+++ Dataset records
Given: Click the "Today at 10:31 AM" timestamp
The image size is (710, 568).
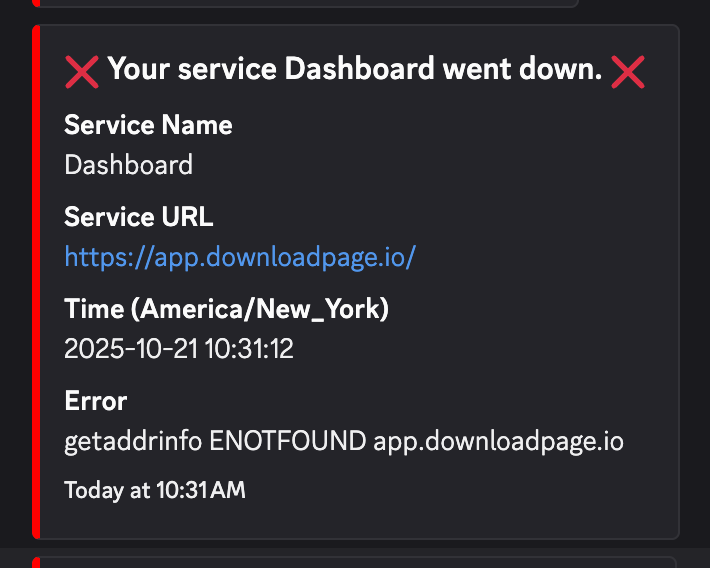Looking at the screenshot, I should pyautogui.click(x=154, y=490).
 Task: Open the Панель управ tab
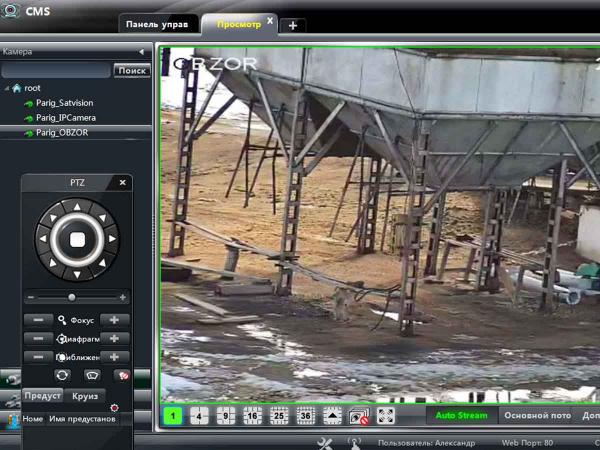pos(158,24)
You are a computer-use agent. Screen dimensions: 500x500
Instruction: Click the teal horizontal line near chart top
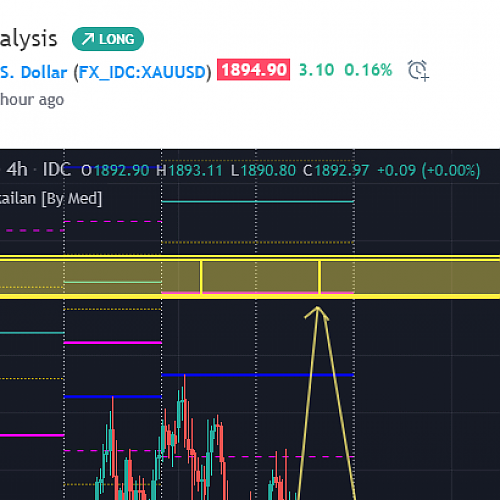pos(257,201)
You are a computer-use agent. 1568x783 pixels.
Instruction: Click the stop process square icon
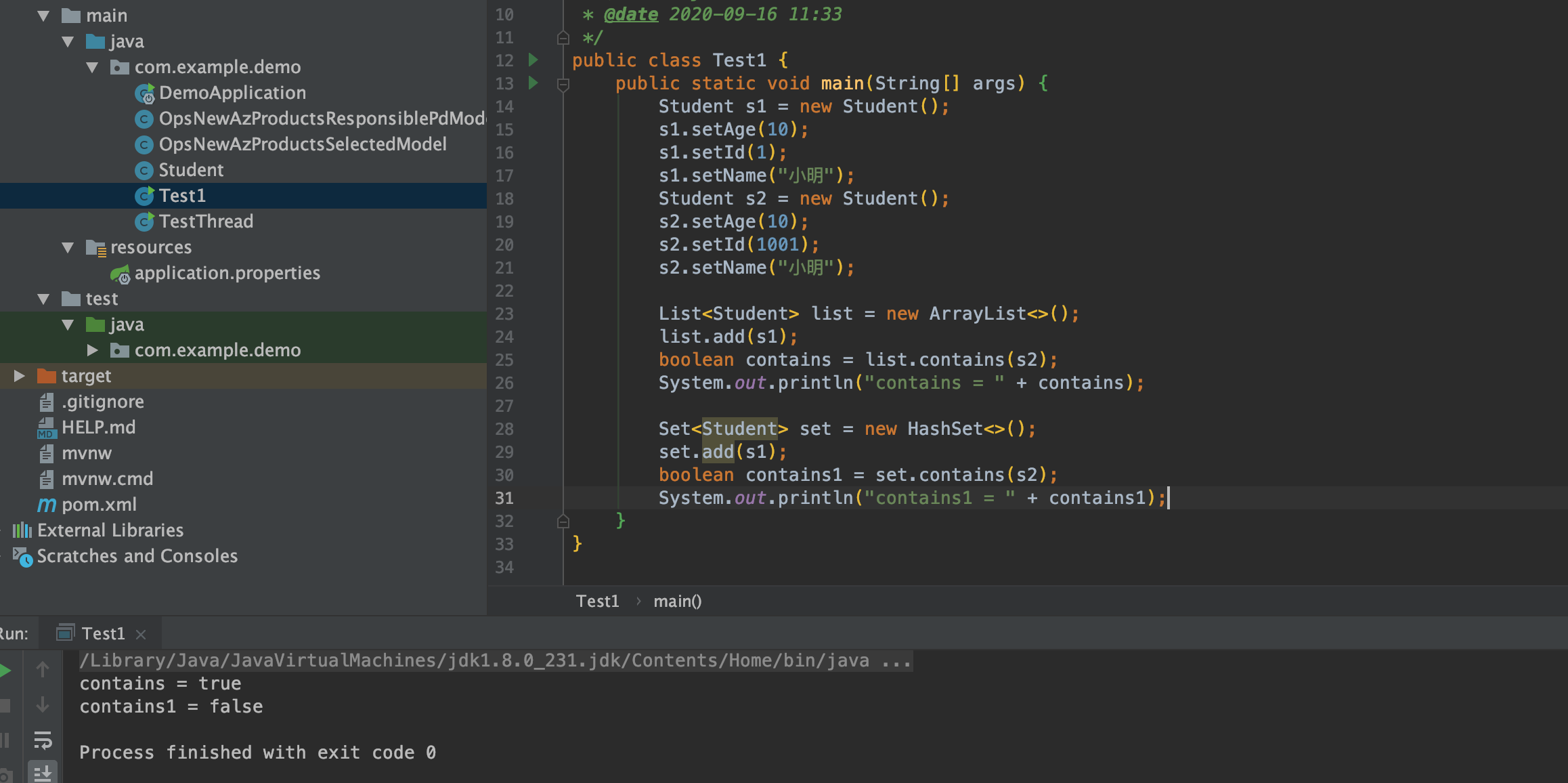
++++++
* [Directive]:
Reproduce every row above verbatim, leaving out the pictures.

* [Solution for this problem]:
Given: Click the "Today at 10:31 AM" timestamp
The image size is (710, 568).
Looking at the screenshot, I should pyautogui.click(x=154, y=490).
 Task: Open the Панель управ tab
pos(158,24)
You are a computer-use agent. Screen dimensions: 500x500
Instruction: Click the teal horizontal line near chart top
pos(257,201)
You are a computer-use agent. 1568x783 pixels.
Instruction: Click the stop process square icon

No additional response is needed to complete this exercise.